● **Your task**
Set out exactly, line by line, the stretch of data below that begins at the line containing "Instruction: Click the person icon for 我的个人信息" and ends at the line containing "You are a computer-use agent. Viewport: 1000px", with both ends kept.

Saved entries
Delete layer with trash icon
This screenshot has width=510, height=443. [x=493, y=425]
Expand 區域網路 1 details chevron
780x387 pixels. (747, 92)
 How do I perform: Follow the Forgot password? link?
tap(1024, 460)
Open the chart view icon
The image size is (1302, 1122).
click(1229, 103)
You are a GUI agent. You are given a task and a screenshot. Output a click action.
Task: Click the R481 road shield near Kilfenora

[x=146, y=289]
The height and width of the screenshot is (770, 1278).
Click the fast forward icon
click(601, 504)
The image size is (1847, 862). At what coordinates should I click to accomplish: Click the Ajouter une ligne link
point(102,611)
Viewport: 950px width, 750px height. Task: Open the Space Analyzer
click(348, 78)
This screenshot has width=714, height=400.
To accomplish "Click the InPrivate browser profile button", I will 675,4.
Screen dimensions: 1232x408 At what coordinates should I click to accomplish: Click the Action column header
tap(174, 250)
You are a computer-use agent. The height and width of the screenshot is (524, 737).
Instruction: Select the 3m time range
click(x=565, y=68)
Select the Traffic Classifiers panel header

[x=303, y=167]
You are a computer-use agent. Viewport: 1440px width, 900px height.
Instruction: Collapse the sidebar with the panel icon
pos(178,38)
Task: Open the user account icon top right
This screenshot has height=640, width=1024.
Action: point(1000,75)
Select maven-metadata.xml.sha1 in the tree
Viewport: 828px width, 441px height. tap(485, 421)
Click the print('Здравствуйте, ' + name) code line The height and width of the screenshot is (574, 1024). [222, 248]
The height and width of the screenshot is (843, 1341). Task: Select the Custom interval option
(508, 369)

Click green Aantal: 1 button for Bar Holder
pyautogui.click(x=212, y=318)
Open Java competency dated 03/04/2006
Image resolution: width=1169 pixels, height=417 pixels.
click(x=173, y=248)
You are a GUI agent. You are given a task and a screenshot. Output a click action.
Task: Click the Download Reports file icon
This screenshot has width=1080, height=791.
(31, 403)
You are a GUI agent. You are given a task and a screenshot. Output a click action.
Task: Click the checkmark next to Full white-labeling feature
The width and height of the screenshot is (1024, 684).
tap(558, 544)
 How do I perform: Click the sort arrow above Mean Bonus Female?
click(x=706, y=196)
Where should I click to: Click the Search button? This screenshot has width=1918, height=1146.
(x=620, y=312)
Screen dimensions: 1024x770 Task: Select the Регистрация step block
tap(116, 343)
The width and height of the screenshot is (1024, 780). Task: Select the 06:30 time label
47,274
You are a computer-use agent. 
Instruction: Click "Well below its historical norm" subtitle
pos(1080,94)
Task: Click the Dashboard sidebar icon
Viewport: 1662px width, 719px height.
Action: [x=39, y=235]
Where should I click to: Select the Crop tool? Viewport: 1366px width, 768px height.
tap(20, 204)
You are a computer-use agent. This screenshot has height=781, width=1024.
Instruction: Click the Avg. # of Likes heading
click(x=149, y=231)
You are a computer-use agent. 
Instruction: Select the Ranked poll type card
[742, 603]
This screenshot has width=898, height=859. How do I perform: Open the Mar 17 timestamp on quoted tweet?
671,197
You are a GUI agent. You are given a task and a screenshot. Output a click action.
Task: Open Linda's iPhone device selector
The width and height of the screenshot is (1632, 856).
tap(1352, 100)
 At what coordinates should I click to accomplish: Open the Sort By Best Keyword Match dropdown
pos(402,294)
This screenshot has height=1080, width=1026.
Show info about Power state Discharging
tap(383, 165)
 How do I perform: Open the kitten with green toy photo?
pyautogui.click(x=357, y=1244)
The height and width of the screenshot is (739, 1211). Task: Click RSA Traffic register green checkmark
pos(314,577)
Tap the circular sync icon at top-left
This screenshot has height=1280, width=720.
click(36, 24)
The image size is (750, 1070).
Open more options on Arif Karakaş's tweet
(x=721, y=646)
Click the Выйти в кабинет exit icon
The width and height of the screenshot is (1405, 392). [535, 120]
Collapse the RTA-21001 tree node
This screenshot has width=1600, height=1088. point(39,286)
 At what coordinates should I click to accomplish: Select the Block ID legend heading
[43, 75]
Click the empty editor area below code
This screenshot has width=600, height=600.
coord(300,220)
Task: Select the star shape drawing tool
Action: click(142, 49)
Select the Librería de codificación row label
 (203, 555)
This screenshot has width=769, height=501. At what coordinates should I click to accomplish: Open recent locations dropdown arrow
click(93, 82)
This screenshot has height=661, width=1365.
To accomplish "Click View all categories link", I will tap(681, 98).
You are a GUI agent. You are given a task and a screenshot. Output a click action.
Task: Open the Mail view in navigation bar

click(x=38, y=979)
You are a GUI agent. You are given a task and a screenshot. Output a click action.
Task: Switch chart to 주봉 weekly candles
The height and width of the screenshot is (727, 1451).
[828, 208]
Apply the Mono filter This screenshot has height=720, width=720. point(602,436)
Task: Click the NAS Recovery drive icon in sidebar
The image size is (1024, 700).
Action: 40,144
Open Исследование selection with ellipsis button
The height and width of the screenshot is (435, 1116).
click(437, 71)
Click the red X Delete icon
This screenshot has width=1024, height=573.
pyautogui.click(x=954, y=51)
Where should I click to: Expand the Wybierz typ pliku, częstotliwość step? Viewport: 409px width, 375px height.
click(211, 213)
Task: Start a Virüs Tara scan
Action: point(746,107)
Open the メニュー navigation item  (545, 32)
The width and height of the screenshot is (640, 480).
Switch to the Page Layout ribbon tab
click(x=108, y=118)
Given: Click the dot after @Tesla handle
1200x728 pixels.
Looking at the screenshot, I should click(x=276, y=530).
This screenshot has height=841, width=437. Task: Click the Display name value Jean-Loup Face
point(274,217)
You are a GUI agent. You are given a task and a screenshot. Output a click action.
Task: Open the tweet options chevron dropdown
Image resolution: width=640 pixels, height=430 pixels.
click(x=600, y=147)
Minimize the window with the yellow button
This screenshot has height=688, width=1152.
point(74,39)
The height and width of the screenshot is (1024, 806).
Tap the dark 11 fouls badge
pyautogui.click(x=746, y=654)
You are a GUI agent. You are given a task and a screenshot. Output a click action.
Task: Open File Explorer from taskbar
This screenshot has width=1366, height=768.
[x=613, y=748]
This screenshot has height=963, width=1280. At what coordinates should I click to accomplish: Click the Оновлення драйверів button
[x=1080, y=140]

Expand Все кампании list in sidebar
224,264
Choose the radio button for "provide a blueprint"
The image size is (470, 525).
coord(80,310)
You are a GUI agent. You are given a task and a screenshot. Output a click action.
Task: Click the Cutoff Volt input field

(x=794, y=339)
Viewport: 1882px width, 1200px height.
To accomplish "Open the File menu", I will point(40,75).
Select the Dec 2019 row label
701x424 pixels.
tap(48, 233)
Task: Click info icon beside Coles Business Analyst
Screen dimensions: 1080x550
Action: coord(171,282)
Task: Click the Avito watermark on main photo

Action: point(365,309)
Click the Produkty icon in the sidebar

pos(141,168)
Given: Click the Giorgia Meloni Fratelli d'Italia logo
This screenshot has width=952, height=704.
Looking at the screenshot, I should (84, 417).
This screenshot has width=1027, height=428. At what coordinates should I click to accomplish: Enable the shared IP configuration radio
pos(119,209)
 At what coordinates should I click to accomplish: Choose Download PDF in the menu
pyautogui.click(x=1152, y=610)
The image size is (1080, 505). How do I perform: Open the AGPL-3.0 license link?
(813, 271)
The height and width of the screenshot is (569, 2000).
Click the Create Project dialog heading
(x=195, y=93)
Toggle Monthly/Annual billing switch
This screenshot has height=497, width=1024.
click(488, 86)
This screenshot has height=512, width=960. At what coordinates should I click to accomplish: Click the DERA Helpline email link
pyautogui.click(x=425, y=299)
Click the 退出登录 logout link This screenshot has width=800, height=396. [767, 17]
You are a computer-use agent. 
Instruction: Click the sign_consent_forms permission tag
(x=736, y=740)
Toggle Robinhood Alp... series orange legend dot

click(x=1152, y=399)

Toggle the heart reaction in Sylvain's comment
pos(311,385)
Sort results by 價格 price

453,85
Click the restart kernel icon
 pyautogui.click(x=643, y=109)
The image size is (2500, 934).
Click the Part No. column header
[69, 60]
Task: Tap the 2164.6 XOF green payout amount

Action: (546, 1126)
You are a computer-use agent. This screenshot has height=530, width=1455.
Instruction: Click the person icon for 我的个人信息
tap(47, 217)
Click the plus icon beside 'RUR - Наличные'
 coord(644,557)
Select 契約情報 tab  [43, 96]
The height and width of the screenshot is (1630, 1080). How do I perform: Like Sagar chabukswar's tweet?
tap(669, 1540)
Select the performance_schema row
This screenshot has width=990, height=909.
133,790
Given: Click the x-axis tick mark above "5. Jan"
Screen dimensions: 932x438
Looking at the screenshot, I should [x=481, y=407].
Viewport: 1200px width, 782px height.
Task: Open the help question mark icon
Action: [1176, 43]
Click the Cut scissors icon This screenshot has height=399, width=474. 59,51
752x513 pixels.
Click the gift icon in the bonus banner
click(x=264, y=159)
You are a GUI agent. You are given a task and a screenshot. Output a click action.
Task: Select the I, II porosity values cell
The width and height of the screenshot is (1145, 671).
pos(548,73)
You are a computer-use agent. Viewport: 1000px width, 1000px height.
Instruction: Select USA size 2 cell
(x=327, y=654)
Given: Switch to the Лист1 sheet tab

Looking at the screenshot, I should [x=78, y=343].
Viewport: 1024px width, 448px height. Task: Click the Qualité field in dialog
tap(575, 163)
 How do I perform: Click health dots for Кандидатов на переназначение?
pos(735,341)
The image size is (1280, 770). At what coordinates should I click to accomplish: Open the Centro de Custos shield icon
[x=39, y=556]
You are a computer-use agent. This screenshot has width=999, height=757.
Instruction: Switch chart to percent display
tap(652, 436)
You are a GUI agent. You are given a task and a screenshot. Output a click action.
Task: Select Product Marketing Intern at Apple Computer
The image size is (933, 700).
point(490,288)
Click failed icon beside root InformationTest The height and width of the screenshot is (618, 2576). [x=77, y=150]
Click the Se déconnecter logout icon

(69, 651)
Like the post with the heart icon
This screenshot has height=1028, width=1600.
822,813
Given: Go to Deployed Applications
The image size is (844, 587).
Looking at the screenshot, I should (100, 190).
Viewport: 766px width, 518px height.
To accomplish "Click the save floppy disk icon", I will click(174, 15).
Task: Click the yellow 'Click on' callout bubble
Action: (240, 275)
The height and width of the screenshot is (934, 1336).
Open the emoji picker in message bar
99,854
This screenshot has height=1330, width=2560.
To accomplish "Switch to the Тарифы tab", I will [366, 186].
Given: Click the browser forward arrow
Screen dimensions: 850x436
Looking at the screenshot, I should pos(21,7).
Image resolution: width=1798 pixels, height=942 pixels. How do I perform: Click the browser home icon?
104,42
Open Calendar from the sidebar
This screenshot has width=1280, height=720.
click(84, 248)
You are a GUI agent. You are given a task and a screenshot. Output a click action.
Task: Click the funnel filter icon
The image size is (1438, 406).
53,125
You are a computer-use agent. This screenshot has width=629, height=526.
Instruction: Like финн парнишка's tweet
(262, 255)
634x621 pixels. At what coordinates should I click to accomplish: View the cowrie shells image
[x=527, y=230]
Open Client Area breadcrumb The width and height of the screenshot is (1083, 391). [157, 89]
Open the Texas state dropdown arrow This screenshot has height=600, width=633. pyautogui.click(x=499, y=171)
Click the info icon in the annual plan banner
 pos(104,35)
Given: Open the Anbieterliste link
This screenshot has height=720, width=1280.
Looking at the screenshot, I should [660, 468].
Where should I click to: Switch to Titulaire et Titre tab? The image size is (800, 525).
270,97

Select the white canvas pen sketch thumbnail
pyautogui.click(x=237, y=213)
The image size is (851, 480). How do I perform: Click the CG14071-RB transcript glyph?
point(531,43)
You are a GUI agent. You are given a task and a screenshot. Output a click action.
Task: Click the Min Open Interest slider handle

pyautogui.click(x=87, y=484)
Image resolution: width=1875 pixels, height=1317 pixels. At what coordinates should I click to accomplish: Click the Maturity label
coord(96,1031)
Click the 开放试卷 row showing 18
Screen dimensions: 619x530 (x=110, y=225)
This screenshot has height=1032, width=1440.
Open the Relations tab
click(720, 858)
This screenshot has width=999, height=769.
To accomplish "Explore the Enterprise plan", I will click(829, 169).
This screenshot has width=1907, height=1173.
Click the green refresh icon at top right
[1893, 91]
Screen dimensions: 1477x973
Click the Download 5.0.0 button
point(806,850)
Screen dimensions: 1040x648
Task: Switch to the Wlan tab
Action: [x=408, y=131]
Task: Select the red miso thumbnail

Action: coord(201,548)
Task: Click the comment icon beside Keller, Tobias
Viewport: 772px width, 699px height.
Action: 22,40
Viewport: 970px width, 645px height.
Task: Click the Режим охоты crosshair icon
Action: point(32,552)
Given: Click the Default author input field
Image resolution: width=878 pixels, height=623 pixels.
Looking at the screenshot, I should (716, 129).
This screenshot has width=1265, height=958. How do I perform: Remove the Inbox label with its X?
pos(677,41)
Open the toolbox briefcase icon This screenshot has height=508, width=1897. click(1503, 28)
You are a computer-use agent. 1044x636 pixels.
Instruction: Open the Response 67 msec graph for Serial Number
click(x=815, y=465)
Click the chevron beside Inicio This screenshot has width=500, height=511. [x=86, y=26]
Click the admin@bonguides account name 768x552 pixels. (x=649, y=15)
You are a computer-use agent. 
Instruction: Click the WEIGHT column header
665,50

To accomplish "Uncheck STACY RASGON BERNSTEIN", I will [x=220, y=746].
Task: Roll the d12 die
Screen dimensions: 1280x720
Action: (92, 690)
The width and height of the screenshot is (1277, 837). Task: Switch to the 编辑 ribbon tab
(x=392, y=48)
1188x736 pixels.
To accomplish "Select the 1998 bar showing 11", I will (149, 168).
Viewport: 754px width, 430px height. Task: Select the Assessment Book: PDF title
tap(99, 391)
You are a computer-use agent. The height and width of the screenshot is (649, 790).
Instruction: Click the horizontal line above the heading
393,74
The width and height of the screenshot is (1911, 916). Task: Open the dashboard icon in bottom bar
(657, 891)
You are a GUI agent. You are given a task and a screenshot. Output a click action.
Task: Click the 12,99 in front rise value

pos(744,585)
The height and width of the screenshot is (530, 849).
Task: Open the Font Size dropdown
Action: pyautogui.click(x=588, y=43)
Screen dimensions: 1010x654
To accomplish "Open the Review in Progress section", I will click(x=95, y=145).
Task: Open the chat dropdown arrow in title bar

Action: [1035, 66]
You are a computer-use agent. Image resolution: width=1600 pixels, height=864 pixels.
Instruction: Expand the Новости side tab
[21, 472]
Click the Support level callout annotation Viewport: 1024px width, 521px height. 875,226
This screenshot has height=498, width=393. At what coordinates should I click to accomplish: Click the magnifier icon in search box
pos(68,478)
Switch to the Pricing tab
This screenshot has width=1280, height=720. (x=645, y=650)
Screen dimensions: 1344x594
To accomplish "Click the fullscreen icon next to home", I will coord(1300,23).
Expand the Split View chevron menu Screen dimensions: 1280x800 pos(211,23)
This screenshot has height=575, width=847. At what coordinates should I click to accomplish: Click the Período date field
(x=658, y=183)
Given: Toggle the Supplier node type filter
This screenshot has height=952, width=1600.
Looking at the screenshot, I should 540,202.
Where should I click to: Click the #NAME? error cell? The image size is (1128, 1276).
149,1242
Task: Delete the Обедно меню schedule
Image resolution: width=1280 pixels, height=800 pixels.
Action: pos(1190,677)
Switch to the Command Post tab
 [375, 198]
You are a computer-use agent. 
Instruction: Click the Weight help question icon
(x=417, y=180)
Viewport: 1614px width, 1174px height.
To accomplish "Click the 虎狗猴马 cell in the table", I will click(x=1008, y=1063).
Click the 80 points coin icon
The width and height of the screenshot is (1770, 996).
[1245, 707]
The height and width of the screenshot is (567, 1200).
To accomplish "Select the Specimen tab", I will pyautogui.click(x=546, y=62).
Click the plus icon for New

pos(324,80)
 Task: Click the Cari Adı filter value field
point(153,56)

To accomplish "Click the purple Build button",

● **Written answer**
Instruction: Click the person icon for 我的个人信息
tap(47, 217)
Click the plus icon beside 'RUR - Наличные'
 coord(644,557)
Select 契約情報 tab  [43, 96]
The height and width of the screenshot is (1630, 1080). How do I perform: Like Sagar chabukswar's tweet?
tap(669, 1540)
Select the performance_schema row
This screenshot has width=990, height=909.
133,790
Given: Click the x-axis tick mark above "5. Jan"
Screen dimensions: 932x438
Looking at the screenshot, I should [x=481, y=407].
Viewport: 1200px width, 782px height.
Task: Open the help question mark icon
Action: [1176, 43]
Click the Cut scissors icon This screenshot has height=399, width=474. 59,51
752x513 pixels.
Click the gift icon in the bonus banner
click(x=264, y=159)
You are a GUI agent. You are given a task and a screenshot. Output a click action.
Task: Select the I, II porosity values cell
The width and height of the screenshot is (1145, 671).
pos(548,73)
You are a computer-use agent. Viewport: 1000px width, 1000px height.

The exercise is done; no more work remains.